En 1989, el artista estadounidense pintó un grafiti contra el sida en el Barrio Chino de Barcelona y realizó otro mural en una discoteca reconvertida en centro de mayores

Keith Haring
El artista plástico Keith Haring realiza una pintada "antisida" en un muro del barrio chino de Barcelona.SILVIA T. COLMENERO
Jordi Amat

Allí donde se ubicará el comedor de un nuevo geriátrico en la parte alta, hubo una discoteca durante los años previos a los Juegos Olímpicos. A una hora prudente se servirá la comida en el lugar donde en la madrugada, con el Ars Studio en teoría ya cerrado, el propietario de la discoteca improvisaba un after hours para sus amigos y se colocaban las rayas de cocaína sobre los vinilos de música acid que el DJ César de Melero había comprado en Ámsterdam y que estaban revolucionando la noche de la ciudad. Mientras los residentes coman un plato de judía insípida y pez hervido, podrán contemplar un mural que pintó Keith Haring si miran a una pared de la sala. La noticia la dio hace poco David García Mateu en El Periódico.

El artista pintó esa figura con tinta roja una noche de finales de febrero de 1989. Hacía pocos meses que había sido diagnosticado de sida y se había convertido en un activista contra la enfermedad. Por la mañana pintó un mural en la zona más degradada del Barrio Chino, donde más jeringuillas estaban tiradas por el suelo. Por la noche acudió a esa discoteca de moda que pocos meses después el gobernador civil cerró por tráfico de droga. Al poco de reabrirse, en esa sala, Mano Negra se estrenó en Barcelona.

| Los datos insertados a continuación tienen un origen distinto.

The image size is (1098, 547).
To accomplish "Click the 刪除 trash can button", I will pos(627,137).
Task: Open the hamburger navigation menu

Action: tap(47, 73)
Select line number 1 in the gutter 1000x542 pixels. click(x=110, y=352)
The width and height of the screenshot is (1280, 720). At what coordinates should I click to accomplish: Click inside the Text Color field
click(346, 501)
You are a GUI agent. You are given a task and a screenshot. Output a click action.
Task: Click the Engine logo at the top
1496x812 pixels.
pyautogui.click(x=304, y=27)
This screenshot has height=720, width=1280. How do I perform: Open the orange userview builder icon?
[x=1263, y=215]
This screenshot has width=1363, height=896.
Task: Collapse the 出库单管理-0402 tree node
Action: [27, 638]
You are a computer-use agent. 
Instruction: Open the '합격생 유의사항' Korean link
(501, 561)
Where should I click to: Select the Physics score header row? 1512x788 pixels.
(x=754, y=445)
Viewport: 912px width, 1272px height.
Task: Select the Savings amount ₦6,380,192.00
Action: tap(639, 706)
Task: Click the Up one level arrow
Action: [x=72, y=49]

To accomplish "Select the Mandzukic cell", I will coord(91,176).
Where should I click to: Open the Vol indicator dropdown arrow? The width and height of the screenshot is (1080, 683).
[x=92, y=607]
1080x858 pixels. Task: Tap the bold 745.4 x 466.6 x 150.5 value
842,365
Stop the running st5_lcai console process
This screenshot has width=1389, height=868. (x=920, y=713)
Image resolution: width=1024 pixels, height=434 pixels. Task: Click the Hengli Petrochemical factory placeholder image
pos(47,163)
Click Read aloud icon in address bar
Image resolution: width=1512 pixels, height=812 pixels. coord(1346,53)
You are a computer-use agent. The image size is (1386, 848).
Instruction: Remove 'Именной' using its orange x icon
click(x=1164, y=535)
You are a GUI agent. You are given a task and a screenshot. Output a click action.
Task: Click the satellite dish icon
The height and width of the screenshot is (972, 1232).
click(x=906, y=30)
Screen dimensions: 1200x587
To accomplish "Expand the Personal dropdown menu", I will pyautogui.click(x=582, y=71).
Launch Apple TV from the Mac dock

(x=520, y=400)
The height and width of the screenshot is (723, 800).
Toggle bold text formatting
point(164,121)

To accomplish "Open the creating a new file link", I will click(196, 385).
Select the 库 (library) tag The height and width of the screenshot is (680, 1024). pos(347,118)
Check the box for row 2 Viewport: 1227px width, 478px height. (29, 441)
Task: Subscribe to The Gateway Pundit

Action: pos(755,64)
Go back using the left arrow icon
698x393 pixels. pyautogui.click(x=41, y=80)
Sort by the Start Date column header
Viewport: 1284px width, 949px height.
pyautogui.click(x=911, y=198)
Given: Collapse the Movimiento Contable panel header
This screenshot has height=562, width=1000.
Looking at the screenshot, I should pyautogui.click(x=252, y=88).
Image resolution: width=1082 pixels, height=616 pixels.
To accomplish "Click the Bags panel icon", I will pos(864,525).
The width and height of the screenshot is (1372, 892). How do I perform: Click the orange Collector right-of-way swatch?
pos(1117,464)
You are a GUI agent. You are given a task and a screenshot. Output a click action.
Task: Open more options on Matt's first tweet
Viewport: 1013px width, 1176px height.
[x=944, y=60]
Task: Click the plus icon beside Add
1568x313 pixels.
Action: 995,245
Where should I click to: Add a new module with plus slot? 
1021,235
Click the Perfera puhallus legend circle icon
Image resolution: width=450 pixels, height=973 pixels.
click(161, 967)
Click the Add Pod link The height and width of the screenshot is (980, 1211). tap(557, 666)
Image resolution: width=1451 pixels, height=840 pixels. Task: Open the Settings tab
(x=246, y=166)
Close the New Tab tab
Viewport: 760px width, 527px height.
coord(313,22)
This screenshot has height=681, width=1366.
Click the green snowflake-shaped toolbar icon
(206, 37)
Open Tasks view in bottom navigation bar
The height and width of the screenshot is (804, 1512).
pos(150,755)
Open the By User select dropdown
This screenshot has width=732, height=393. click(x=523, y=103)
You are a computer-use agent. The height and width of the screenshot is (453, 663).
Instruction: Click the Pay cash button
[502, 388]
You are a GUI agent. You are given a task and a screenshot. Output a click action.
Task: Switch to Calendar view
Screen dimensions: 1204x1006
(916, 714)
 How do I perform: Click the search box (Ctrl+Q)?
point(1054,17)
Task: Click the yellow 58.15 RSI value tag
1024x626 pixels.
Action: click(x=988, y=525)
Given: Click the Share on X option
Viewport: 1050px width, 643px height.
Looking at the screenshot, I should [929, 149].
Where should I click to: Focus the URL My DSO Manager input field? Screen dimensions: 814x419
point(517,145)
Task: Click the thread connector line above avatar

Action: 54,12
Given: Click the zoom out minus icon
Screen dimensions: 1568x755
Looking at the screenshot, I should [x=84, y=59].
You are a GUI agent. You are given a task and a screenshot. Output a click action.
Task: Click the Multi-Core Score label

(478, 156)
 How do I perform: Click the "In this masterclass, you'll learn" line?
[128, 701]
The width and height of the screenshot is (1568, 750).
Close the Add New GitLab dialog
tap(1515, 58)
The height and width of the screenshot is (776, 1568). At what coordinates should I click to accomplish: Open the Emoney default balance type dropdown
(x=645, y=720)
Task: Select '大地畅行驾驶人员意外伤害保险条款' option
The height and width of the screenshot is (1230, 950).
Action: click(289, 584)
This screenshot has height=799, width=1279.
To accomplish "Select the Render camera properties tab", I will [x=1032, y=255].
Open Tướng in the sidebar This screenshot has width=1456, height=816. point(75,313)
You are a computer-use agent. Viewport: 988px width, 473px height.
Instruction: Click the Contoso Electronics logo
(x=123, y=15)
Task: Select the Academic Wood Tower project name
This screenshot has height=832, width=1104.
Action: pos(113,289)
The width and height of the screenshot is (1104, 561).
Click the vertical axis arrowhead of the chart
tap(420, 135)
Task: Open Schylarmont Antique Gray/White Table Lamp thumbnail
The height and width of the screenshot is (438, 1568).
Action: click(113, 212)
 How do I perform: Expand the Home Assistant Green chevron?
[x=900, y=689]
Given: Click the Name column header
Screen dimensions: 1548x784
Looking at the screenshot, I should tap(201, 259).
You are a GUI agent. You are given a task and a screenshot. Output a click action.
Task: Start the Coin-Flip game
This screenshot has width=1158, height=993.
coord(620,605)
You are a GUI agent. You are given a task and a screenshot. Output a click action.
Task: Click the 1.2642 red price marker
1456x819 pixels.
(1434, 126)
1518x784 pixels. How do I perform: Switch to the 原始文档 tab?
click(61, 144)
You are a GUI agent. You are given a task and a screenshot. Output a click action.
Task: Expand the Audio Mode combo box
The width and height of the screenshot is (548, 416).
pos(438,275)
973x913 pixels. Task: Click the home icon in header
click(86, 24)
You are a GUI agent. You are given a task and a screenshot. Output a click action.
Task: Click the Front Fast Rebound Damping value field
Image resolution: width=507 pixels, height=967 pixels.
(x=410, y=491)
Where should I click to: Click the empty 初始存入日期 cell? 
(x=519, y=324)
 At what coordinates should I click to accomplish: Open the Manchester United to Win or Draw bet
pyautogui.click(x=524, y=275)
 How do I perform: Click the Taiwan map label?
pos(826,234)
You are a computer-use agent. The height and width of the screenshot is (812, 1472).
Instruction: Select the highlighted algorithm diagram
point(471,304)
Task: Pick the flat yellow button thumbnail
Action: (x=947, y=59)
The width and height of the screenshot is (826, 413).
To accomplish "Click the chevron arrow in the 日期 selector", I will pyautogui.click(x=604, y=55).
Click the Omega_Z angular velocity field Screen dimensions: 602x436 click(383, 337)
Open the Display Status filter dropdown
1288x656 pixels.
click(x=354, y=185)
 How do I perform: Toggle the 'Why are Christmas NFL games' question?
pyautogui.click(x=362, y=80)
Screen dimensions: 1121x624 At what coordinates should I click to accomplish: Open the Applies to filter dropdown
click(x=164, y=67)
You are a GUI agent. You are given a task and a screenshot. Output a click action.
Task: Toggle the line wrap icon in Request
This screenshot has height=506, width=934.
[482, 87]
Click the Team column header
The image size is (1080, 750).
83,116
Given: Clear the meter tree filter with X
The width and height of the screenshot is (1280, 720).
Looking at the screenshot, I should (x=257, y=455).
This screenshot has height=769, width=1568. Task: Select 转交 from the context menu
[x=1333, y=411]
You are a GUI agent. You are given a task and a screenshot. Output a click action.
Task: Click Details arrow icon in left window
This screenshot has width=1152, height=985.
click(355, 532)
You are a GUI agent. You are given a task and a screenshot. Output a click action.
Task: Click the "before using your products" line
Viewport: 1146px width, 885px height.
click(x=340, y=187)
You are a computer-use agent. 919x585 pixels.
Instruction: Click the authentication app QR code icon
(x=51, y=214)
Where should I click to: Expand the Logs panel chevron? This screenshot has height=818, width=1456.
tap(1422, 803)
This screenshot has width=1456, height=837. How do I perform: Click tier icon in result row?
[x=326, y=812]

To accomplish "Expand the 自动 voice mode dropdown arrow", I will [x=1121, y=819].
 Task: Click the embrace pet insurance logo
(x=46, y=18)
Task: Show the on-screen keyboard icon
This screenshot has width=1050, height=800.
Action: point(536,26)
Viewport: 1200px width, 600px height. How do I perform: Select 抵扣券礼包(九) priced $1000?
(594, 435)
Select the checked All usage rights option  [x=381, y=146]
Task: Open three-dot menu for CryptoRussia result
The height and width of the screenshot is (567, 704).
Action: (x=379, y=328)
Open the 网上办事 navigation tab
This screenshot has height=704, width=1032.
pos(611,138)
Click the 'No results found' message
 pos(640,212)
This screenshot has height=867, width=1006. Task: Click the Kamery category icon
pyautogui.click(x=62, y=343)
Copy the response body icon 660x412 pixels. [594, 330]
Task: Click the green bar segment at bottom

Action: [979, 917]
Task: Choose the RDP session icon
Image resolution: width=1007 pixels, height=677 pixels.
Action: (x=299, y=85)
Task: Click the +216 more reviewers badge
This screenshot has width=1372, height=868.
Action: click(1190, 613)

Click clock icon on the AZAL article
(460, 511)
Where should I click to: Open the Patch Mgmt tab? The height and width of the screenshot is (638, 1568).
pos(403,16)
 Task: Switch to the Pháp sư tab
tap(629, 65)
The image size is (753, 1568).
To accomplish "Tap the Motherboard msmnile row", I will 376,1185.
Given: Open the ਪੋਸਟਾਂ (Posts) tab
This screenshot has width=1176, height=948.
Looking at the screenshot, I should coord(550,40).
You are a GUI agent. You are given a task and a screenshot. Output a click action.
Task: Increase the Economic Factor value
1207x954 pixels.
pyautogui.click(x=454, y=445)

“Me he preguntado si alguna vez seré aceptado en los museos o si desapareceré con mi generación”, escribió Haring en sus diarios. Murió en febrero de 1990, justo un año después de haber pintado en Barcelona. Durante esos meses en los que la ciudad había entrado en una fase acelerada de transformación urbanística, el mural barcelonés Todos juntos pararemos el sida se había ido degradando e incluso Nazario mandó un SOS a las instituciones rogando que revertiesen su estado deplorable. En 1992, el Ayuntamiento hizo un calco de la obra, que fue depositado en el Macba y a partir del cual se ha reproducido en dos ocasiones en un muro junto al museo. El mural de la discoteca que después fue salón de billares y será una residencia es bien cultural de interés nacional desde mayo de 2022. Hoy termina en el Museo The Broad de Los Ángeles una de las principales retrospectivas que se le han dedicado. En la colección del MoMa se conservan varias de sus obras.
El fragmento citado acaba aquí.